___ Records for this task

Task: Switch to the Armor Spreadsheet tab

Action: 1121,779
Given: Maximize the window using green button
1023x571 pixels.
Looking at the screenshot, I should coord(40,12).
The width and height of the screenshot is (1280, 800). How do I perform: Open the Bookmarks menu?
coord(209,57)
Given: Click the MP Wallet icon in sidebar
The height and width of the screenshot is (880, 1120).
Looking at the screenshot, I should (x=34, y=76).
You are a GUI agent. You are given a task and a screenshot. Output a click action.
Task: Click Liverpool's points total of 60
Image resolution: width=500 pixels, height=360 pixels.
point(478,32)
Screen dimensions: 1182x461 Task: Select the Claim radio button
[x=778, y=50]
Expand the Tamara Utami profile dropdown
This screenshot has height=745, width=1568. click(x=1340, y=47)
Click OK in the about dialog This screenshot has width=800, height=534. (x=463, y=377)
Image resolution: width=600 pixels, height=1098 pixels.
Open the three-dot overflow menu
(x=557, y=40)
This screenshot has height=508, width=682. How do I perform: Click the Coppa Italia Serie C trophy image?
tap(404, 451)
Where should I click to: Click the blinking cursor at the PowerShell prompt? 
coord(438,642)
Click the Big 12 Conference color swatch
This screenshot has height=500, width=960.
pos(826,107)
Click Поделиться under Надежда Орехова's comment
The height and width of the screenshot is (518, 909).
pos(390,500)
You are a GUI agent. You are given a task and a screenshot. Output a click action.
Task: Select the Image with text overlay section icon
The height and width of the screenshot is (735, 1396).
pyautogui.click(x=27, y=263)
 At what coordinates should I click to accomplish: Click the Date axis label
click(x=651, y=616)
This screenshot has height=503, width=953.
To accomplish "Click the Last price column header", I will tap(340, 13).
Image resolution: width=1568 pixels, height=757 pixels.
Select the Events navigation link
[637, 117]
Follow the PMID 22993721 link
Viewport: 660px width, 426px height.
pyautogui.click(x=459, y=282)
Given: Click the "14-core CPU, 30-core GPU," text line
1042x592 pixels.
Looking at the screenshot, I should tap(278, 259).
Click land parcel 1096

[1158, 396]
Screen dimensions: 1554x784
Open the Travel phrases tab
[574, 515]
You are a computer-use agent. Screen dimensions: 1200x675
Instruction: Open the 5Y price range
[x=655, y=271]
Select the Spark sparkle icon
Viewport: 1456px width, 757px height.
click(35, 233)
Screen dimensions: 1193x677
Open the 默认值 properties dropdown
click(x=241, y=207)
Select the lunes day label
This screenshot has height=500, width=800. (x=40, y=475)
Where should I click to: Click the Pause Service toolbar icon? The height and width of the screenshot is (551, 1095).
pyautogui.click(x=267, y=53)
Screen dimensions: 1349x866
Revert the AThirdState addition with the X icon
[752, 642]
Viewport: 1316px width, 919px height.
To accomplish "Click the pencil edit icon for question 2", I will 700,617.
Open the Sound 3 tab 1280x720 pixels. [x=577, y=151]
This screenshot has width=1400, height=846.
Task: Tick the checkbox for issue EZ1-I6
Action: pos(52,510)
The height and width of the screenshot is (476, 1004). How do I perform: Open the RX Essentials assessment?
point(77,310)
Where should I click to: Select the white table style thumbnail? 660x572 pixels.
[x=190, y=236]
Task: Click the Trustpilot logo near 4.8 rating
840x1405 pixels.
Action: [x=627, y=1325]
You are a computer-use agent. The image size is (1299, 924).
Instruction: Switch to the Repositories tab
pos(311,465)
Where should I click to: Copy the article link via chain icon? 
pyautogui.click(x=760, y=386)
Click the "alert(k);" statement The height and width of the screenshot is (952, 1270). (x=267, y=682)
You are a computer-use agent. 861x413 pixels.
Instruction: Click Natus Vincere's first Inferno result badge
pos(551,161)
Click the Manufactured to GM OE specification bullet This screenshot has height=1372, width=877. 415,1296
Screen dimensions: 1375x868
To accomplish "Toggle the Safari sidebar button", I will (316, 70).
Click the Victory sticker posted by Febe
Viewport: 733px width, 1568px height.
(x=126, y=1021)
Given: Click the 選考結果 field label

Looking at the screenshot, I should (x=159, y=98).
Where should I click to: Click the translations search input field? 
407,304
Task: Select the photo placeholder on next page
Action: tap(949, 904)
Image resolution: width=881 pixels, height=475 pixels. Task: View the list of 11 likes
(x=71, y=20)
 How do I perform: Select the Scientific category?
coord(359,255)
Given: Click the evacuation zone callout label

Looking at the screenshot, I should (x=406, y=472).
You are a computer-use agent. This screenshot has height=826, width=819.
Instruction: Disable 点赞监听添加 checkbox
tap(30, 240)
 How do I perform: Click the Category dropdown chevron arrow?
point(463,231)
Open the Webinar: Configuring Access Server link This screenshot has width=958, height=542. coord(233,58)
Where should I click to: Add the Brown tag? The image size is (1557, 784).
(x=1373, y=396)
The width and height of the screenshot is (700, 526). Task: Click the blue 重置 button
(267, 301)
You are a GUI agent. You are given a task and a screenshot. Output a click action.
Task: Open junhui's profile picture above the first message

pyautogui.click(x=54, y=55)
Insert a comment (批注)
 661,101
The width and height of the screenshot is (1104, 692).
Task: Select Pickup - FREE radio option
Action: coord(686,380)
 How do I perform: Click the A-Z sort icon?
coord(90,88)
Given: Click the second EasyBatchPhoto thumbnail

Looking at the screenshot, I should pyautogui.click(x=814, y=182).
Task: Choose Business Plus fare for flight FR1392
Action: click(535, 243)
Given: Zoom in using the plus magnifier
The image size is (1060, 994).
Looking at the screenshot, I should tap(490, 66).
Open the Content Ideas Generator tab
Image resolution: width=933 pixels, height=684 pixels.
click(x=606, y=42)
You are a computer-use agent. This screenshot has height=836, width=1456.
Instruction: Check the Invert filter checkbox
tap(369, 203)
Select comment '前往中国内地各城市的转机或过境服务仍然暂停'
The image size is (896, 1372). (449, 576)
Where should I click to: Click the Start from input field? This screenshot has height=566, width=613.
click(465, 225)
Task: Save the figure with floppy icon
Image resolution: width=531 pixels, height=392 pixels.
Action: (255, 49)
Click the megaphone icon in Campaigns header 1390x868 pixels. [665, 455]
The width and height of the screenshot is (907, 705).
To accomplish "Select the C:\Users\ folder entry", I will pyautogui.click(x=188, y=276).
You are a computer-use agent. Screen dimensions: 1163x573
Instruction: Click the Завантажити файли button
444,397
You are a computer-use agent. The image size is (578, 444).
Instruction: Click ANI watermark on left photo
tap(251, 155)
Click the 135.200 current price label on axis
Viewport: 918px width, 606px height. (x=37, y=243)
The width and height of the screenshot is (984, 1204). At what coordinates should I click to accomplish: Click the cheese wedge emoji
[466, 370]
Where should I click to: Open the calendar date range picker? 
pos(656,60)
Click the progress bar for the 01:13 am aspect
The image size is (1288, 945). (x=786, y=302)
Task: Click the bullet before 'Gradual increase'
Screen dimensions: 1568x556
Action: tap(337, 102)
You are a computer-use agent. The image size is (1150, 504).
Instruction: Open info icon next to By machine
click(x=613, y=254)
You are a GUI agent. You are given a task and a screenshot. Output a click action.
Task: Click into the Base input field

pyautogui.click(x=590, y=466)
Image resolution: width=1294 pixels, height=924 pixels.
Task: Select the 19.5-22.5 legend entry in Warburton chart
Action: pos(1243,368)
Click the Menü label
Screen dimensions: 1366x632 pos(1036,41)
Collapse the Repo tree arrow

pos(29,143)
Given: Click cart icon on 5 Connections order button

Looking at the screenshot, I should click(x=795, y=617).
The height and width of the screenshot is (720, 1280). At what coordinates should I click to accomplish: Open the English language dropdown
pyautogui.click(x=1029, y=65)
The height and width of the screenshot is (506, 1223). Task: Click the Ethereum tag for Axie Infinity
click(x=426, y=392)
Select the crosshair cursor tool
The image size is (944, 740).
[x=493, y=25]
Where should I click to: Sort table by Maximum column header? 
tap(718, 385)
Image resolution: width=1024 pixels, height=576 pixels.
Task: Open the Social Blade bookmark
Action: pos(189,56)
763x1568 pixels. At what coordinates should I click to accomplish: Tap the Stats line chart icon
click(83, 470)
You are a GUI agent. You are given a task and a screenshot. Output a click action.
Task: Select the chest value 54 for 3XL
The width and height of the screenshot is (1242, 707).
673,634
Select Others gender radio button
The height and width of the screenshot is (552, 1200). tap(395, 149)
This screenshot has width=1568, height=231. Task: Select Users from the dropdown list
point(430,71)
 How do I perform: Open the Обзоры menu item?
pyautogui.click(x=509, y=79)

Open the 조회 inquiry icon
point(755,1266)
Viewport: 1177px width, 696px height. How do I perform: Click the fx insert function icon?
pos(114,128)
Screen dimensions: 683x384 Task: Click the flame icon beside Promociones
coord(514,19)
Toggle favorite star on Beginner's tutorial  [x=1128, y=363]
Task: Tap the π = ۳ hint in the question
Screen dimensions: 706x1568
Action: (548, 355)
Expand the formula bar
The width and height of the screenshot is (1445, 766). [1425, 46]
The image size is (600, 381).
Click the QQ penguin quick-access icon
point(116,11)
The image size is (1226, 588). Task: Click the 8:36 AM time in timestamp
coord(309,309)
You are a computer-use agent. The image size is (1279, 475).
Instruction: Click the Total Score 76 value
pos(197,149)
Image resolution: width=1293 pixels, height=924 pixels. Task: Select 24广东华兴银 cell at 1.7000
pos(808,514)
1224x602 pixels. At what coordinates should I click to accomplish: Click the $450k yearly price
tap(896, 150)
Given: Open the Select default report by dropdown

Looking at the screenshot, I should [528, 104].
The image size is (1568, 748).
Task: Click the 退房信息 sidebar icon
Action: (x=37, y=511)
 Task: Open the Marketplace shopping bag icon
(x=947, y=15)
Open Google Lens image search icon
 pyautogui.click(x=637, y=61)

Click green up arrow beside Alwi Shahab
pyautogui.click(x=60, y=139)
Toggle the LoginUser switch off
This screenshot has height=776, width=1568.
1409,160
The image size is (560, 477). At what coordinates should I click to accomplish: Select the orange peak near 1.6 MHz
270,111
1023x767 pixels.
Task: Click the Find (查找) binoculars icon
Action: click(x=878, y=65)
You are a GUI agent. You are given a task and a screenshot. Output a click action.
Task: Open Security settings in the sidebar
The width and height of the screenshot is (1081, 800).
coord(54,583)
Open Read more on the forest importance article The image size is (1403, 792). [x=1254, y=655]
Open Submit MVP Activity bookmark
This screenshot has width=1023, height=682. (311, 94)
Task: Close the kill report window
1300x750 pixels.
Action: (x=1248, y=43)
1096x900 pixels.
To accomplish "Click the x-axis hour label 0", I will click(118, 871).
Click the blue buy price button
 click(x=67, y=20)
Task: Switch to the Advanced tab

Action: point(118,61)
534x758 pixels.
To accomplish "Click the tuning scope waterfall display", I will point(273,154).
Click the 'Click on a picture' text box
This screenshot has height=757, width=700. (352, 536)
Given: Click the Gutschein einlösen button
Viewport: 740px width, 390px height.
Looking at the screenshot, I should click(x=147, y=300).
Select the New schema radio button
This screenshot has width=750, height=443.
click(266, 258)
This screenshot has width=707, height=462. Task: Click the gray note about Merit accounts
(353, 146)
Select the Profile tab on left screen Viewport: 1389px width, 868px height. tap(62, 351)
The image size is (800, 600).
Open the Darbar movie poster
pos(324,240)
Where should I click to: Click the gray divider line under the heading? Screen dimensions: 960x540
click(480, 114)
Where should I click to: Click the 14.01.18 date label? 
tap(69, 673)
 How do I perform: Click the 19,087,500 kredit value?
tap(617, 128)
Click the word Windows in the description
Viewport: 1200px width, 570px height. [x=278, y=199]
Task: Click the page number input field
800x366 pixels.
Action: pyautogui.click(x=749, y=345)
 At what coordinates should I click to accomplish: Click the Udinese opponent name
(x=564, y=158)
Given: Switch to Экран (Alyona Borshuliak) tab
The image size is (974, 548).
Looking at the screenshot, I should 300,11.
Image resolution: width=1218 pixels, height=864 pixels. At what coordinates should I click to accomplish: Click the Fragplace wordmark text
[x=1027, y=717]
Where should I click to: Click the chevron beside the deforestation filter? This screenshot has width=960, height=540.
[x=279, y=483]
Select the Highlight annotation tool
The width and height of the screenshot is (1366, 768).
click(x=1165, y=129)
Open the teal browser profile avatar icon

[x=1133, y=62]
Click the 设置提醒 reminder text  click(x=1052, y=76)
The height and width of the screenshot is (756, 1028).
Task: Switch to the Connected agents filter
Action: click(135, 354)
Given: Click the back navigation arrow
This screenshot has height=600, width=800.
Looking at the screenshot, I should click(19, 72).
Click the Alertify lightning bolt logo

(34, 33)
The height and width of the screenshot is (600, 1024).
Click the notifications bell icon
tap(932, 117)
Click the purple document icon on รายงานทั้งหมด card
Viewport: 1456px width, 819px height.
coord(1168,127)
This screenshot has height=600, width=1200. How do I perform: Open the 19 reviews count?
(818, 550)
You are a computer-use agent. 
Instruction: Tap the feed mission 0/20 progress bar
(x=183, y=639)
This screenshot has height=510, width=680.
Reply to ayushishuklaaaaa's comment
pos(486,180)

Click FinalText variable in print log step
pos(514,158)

______

Exercise details
Take the lines above from the one containing "Image resolution: width=600" down to the one containing "Select the Spark sparkle icon", and transcribe them exactly, both ends included.

Task response
Image resolution: width=600 pixels, height=1098 pixels.
Open the three-dot overflow menu
(x=557, y=40)
This screenshot has height=508, width=682. How do I perform: Click the Coppa Italia Serie C trophy image?
tap(404, 451)
Where should I click to: Click the blinking cursor at the PowerShell prompt? 
coord(438,642)
Click the Big 12 Conference color swatch
This screenshot has height=500, width=960.
pos(826,107)
Click Поделиться under Надежда Орехова's comment
The height and width of the screenshot is (518, 909).
pos(390,500)
You are a GUI agent. You are given a task and a screenshot. Output a click action.
Task: Select the Image with text overlay section icon
The height and width of the screenshot is (735, 1396).
pyautogui.click(x=27, y=263)
 At what coordinates should I click to accomplish: Click the Date axis label
click(x=651, y=616)
This screenshot has height=503, width=953.
To accomplish "Click the Last price column header", I will tap(340, 13).
Image resolution: width=1568 pixels, height=757 pixels.
Select the Events navigation link
[637, 117]
Follow the PMID 22993721 link
Viewport: 660px width, 426px height.
pyautogui.click(x=459, y=282)
Given: Click the "14-core CPU, 30-core GPU," text line
1042x592 pixels.
Looking at the screenshot, I should tap(278, 259).
Click land parcel 1096

[1158, 396]
Screen dimensions: 1554x784
Open the Travel phrases tab
[574, 515]
You are a computer-use agent. Screen dimensions: 1200x675
Instruction: Open the 5Y price range
[x=655, y=271]
Select the Spark sparkle icon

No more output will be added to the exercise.